### LISTED ENTRIES

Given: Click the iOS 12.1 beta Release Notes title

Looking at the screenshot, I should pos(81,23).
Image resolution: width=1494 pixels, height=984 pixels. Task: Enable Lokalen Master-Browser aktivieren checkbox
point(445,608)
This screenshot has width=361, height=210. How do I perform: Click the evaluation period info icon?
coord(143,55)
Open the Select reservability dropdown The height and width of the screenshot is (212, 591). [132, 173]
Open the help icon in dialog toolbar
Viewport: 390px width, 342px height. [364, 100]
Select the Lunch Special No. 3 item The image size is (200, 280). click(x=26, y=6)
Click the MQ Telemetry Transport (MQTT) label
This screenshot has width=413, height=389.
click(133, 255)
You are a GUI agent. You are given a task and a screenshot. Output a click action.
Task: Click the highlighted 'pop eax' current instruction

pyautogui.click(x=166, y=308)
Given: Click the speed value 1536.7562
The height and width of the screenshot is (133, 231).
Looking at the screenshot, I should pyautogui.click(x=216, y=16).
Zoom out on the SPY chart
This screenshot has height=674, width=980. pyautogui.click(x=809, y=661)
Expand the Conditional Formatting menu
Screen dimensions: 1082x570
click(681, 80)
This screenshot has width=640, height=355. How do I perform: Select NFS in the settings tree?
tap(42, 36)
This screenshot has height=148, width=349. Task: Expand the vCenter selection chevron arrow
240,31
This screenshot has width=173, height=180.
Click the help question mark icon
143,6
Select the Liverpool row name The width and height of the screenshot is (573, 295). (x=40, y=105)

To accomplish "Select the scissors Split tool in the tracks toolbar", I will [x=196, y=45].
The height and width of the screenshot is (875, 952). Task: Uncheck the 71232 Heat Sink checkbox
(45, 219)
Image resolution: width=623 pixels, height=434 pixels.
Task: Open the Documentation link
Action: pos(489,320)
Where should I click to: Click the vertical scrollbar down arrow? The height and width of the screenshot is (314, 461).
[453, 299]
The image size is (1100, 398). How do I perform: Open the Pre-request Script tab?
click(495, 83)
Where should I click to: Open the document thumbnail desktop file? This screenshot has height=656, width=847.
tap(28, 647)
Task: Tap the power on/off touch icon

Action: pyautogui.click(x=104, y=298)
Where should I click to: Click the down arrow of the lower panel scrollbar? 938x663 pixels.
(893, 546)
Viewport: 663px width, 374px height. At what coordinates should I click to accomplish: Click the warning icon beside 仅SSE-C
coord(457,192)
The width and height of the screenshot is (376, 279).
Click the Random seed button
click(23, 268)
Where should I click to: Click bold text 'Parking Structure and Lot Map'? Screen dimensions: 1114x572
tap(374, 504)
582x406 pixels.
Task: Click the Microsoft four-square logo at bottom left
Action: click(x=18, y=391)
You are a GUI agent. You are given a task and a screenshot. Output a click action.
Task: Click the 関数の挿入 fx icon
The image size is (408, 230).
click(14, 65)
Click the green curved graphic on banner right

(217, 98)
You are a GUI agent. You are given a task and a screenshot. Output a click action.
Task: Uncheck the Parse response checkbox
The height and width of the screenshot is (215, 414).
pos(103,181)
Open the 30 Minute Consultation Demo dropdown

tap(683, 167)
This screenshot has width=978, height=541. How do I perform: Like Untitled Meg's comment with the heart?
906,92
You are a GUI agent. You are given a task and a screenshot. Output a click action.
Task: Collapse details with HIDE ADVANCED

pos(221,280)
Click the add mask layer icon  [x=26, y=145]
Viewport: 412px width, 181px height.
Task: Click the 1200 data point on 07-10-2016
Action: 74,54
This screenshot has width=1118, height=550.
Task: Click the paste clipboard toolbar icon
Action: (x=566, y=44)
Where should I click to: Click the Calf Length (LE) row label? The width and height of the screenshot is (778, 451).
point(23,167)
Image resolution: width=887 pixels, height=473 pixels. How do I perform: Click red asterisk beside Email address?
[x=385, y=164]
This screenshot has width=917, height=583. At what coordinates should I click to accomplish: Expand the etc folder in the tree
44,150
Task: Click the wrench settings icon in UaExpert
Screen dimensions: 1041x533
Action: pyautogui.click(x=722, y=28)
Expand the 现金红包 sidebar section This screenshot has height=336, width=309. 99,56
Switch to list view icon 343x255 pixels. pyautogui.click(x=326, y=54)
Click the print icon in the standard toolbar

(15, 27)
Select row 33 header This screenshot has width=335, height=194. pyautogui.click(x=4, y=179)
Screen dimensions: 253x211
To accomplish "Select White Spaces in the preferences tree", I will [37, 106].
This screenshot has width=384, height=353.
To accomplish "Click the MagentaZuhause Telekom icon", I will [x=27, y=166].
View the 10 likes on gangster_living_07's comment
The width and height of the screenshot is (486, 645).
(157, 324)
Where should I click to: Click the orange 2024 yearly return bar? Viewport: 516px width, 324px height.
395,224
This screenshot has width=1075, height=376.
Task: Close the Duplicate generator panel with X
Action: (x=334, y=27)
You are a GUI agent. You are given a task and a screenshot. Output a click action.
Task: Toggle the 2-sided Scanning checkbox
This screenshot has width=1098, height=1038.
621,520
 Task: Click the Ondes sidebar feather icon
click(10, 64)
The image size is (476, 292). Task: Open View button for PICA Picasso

######

> [WHAT IS NEEDED]: Set down the whole listing once more, precisely as written.

> [RESULT FOR THIS EXERCISE]:
Given: Click the iOS 12.1 beta Release Notes title

Looking at the screenshot, I should pos(81,23).
Image resolution: width=1494 pixels, height=984 pixels. Task: Enable Lokalen Master-Browser aktivieren checkbox
point(445,608)
This screenshot has width=361, height=210. How do I perform: Click the evaluation period info icon?
coord(143,55)
Open the Select reservability dropdown The height and width of the screenshot is (212, 591). [132, 173]
Open the help icon in dialog toolbar
Viewport: 390px width, 342px height. [364, 100]
Select the Lunch Special No. 3 item The image size is (200, 280). click(x=26, y=6)
Click the MQ Telemetry Transport (MQTT) label
This screenshot has width=413, height=389.
click(133, 255)
You are a GUI agent. You are given a task and a screenshot. Output a click action.
Task: Click the highlighted 'pop eax' current instruction

pyautogui.click(x=166, y=308)
Given: Click the speed value 1536.7562
The height and width of the screenshot is (133, 231).
Looking at the screenshot, I should pyautogui.click(x=216, y=16).
Zoom out on the SPY chart
This screenshot has height=674, width=980. pyautogui.click(x=809, y=661)
Expand the Conditional Formatting menu
Screen dimensions: 1082x570
click(681, 80)
This screenshot has width=640, height=355. How do I perform: Select NFS in the settings tree?
tap(42, 36)
This screenshot has height=148, width=349. Task: Expand the vCenter selection chevron arrow
240,31
This screenshot has width=173, height=180.
Click the help question mark icon
143,6
Select the Liverpool row name The width and height of the screenshot is (573, 295). (x=40, y=105)

To accomplish "Select the scissors Split tool in the tracks toolbar", I will [x=196, y=45].
The height and width of the screenshot is (875, 952). Task: Uncheck the 71232 Heat Sink checkbox
(45, 219)
Image resolution: width=623 pixels, height=434 pixels.
Task: Open the Documentation link
Action: pos(489,320)
Where should I click to: Click the vertical scrollbar down arrow? The height and width of the screenshot is (314, 461).
[453, 299]
The image size is (1100, 398). How do I perform: Open the Pre-request Script tab?
click(495, 83)
Where should I click to: Open the document thumbnail desktop file? This screenshot has height=656, width=847.
tap(28, 647)
Task: Tap the power on/off touch icon

Action: pyautogui.click(x=104, y=298)
Where should I click to: Click the down arrow of the lower panel scrollbar? 938x663 pixels.
(893, 546)
Viewport: 663px width, 374px height. At what coordinates should I click to accomplish: Click the warning icon beside 仅SSE-C
coord(457,192)
The width and height of the screenshot is (376, 279).
Click the Random seed button
click(23, 268)
Where should I click to: Click bold text 'Parking Structure and Lot Map'? Screen dimensions: 1114x572
tap(374, 504)
582x406 pixels.
Task: Click the Microsoft four-square logo at bottom left
Action: click(x=18, y=391)
You are a GUI agent. You are given a task and a screenshot. Output a click action.
Task: Click the 関数の挿入 fx icon
The image size is (408, 230).
click(14, 65)
Click the green curved graphic on banner right

(217, 98)
You are a GUI agent. You are given a task and a screenshot. Output a click action.
Task: Uncheck the Parse response checkbox
The height and width of the screenshot is (215, 414).
pos(103,181)
Open the 30 Minute Consultation Demo dropdown

tap(683, 167)
This screenshot has width=978, height=541. How do I perform: Like Untitled Meg's comment with the heart?
906,92
You are a GUI agent. You are given a task and a screenshot. Output a click action.
Task: Collapse details with HIDE ADVANCED

pos(221,280)
Click the add mask layer icon  [x=26, y=145]
Viewport: 412px width, 181px height.
Task: Click the 1200 data point on 07-10-2016
Action: 74,54
This screenshot has width=1118, height=550.
Task: Click the paste clipboard toolbar icon
Action: (x=566, y=44)
Where should I click to: Click the Calf Length (LE) row label? The width and height of the screenshot is (778, 451).
point(23,167)
Image resolution: width=887 pixels, height=473 pixels. How do I perform: Click red asterisk beside Email address?
[x=385, y=164]
This screenshot has width=917, height=583. At what coordinates should I click to accomplish: Expand the etc folder in the tree
44,150
Task: Click the wrench settings icon in UaExpert
Screen dimensions: 1041x533
Action: pyautogui.click(x=722, y=28)
Expand the 现金红包 sidebar section This screenshot has height=336, width=309. 99,56
Switch to list view icon 343x255 pixels. pyautogui.click(x=326, y=54)
Click the print icon in the standard toolbar

(15, 27)
Select row 33 header This screenshot has width=335, height=194. pyautogui.click(x=4, y=179)
Screen dimensions: 253x211
To accomplish "Select White Spaces in the preferences tree", I will [37, 106].
This screenshot has width=384, height=353.
To accomplish "Click the MagentaZuhause Telekom icon", I will [x=27, y=166].
View the 10 likes on gangster_living_07's comment
The width and height of the screenshot is (486, 645).
(157, 324)
Where should I click to: Click the orange 2024 yearly return bar? Viewport: 516px width, 324px height.
395,224
This screenshot has width=1075, height=376.
Task: Close the Duplicate generator panel with X
Action: (x=334, y=27)
You are a GUI agent. You are given a task and a screenshot. Output a click action.
Task: Toggle the 2-sided Scanning checkbox
This screenshot has width=1098, height=1038.
621,520
 Task: Click the Ondes sidebar feather icon
click(10, 64)
The image size is (476, 292). Task: Open View button for PICA Picasso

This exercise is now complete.